La mobilisation a concerné des travailleurs affectés aux sites miniers de Kakula, Kasonko et Kamoa One. Les manifestants ont exprimé leur mécontentement face à ce qu’ils considèrent comme un retard dans la prise en compte de leurs revendications sociales et professionnelles.
La situation a dégénéré en affrontements entre les manifestants et les forces de l’ordre déployées sur les installations de l’entreprise. Pour disperser la foule, la police a recouru à un canon à eau, projetant de l’eau à haute pression sur les protestataires. En réaction, certains manifestants ont lancé des projectiles en direction des policiers.
Aucun bilan officiel concernant d’éventuels blessés ou dégâts matériels n’était disponible au moment de la rédaction de cet article.
Selon les travailleurs, cette mobilisation trouve son origine dans le décès tragique d’un de leurs collègues sur le site minier de Kakula.
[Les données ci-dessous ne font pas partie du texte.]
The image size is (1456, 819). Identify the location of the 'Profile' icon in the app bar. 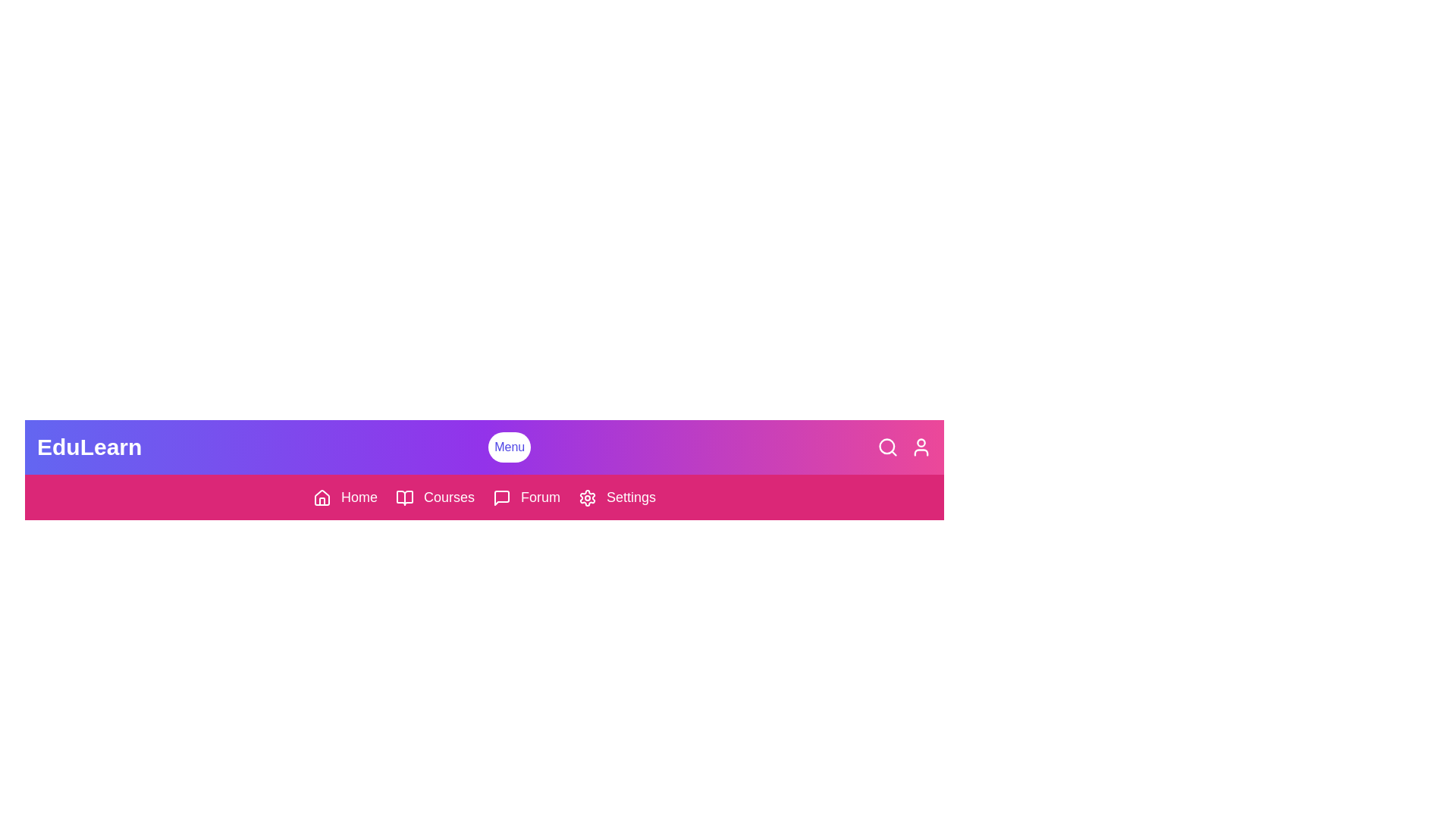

Ils estiment que cet incident a mis en lumière la nécessité de renforcer les garanties sociales, sécuritaires et professionnelles accordées aux employés de la société.
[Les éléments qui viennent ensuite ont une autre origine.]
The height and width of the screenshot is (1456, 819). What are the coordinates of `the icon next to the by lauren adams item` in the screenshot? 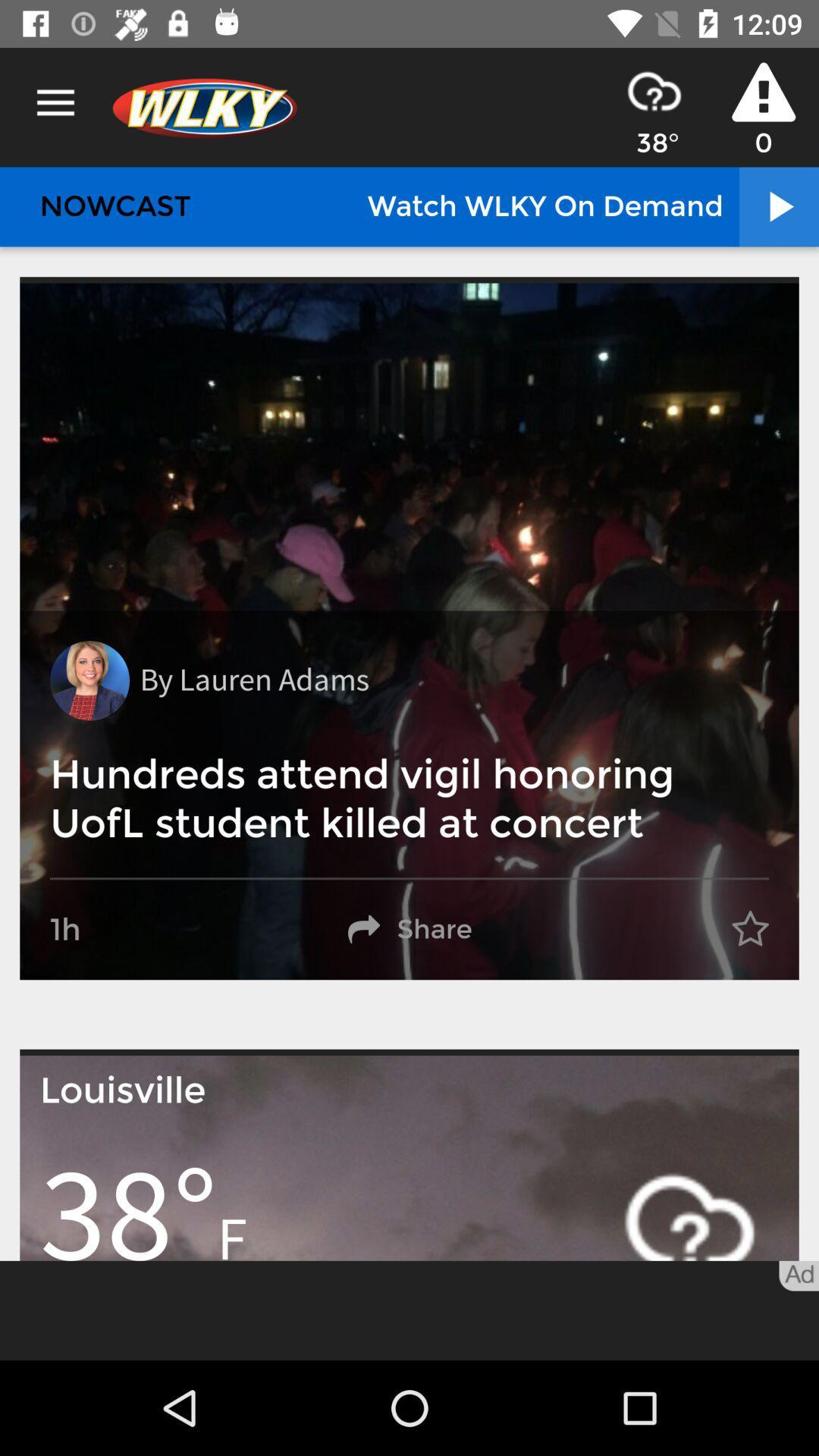 It's located at (89, 679).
Parmi les principales revendications figurent l’octroi d’une prime de fonds de 1 000 dollars américains à chaque agent impliqué dans les opérations minières ainsi qu’une prime de cantonnement de 50 dollars par jour pour les travailleurs résidant dans les camps durant leur période de prestation.
« Les deux points pour action immédiate sont la prime des fonds de 1 000 dollars à chaque agent lié aux opérations de la mine et la prime de cantonnement de 50 dollars par jour pour chaque agent résident au camp pendant sa prestation. Nous demandons au management de bien vouloir considérer nos deux réclamations dès la paie de ce mois de juillet », ont déclaré les représentants des manifestants.
Les travailleurs réclament également la conclusion rapide des discussions engagées entre les représentants du personnel et l’employeur dans le cadre de la révision de la convention collective.
Contactés pour réagir à ces revendications et aux incidents survenus lors de la manifestation, les responsables de Kamoa Copper S.A. n’avaient pas encore fait de déclaration au moment de la publication de cet article.